___ Supplied records

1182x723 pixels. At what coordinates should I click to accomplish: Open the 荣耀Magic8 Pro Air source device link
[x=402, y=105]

______
___ Supplied records

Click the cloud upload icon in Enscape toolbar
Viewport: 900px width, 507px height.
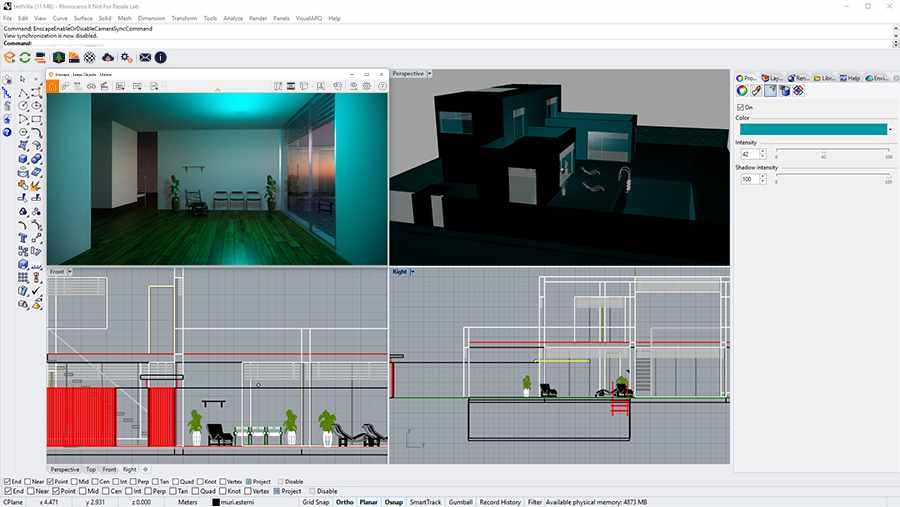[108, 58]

______
___ Supplied records

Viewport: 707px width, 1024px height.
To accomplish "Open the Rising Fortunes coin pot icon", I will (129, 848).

______

• Work order:
For each line above that has the word "icon", add one to a tally, and report the final tally alone.

• Reply:
2